Add sanity check that filesystem size does not exceed the underlying
device size and that group size is big enough so that metadata can fit
into it. This avoid trying to mount some crafted filesystems with
extremely large group counts.

Reported-by: syzbot+0f2f7e65a3007d39539f@syzkaller.appspotmail.com
Signed-off-by: Jan Kara <jack@suse.cz>
---
 fs/ext2/super.c | 16 ++++++++++++++--
 1 file changed, 14 insertions(+), 2 deletions(-)

diff --git a/fs/ext2/super.c b/fs/ext2/super.c
index 252c742379cf..c94955b6701c 100644
--- a/fs/ext2/super.c
+++ b/fs/ext2/super.c
@@ -1052,6 +1052,13 @@ static int ext2_fill_super(struct super_block *sb, void *data, int silent)

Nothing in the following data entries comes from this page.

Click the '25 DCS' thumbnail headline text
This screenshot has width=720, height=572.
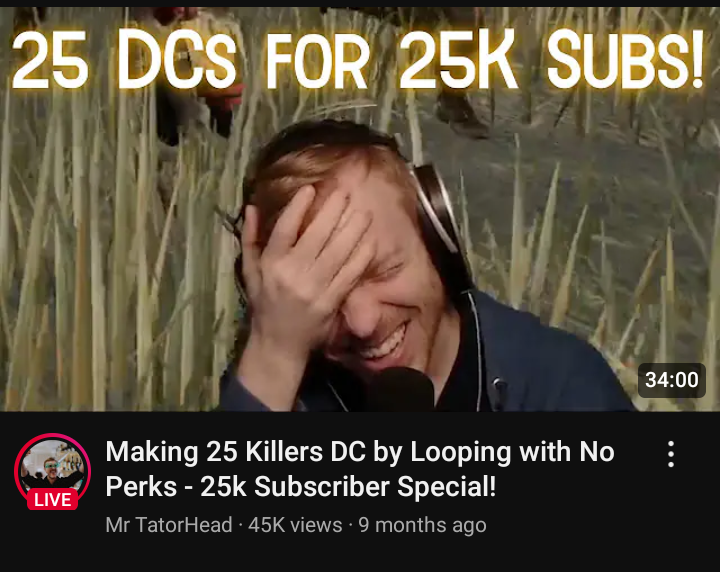124,60
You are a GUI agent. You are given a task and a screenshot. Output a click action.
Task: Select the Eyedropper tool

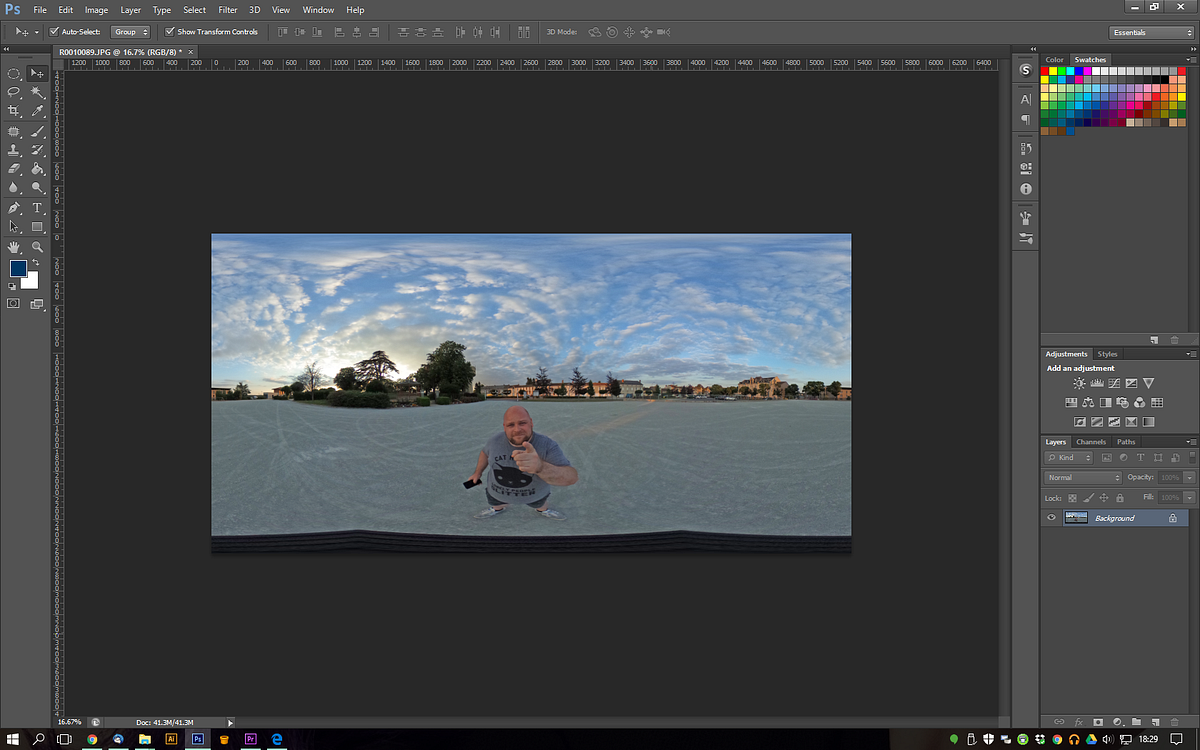[x=37, y=110]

 			sbi->s_blocks_per_group);
 		goto failed_mount;
 	}
+	/* At least inode table, bitmaps, and sb have to fit in one group */
+	if (sbi->s_blocks_per_group <= sbi->s_inodes_per_group + 3) {
+		ext2_msg(sb, KERN_ERR,
+			"error: #blocks per group smaller than metadata size: %lu <= %lu",
+			sbi->s_blocks_per_group, sbi->s_inodes_per_group + 3);
+		goto failed_mount;
+	}
 	if (sbi->s_frags_per_group > sb->s_blocksize * 8) {
 		ext2_msg(sb, KERN_ERR,
 			"error: #fragments per group too big: %lu",
@@ -1065,9 +1072,14 @@ static int ext2_fill_super(struct super_block *sb, void *data, int silent)

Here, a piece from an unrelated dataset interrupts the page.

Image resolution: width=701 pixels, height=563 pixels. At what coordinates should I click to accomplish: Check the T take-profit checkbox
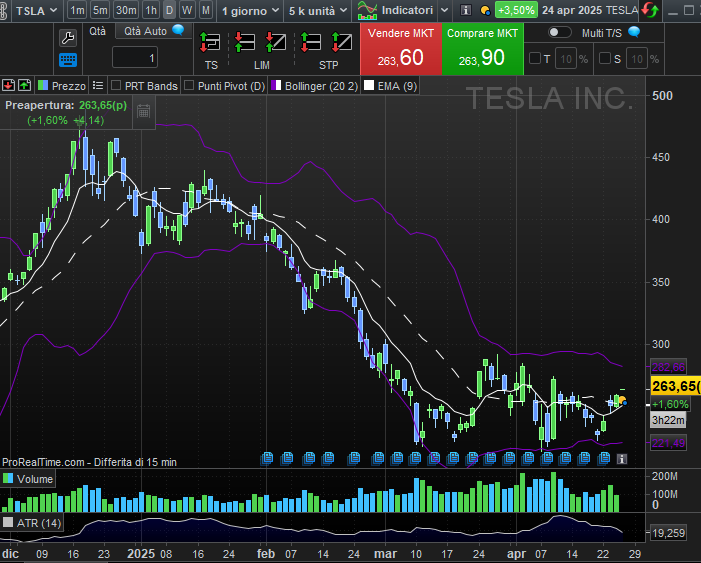pos(535,59)
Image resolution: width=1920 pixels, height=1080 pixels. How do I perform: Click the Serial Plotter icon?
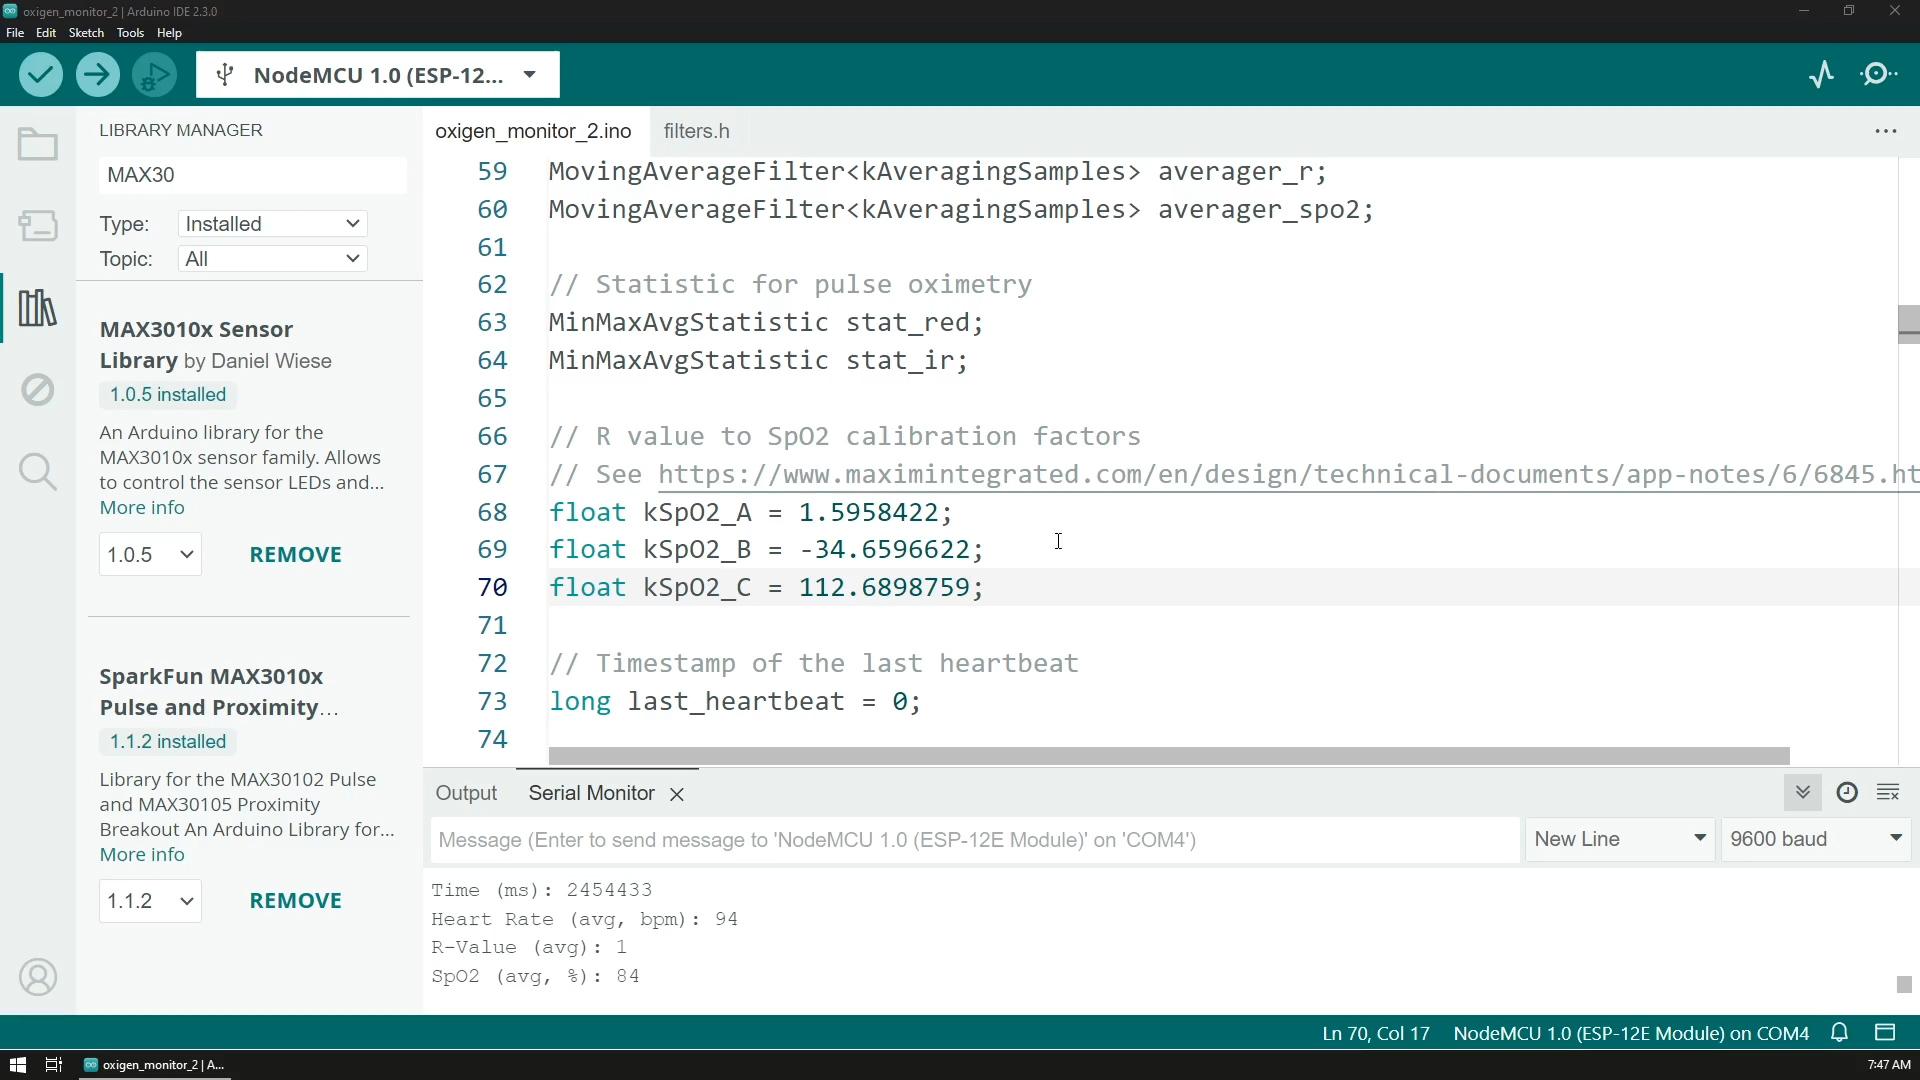[1821, 75]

 			sbi->s_inodes_per_group);
 		goto failed_mount;
 	}
+	if (sb_bdev_nr_blocks(sb) < le32_to_cpu(es->s_blocks_count)) {
+		ext2_msg(sb, KERN_ERR,
+			 "bad geometry: block count %u exceeds size of device (%u blocks)",
+			 le32_to_cpu(es->s_blocks_count),
+			 (unsigned)sb_bdev_nr_blocks(sb));
+		goto failed_mount;
+	}
 
-	if (EXT2_BLOCKS_PER_GROUP(sb) == 0)
-		goto cantfind_ext2;
 	sbi->s_groups_count = ((le32_to_cpu(es->s_blocks_count) -
 				le32_to_cpu(es->s_first_data_block) - 1)
 					/ EXT2_BLOCKS_PER_GROUP(sb)) + 1;
-- 
2.35.3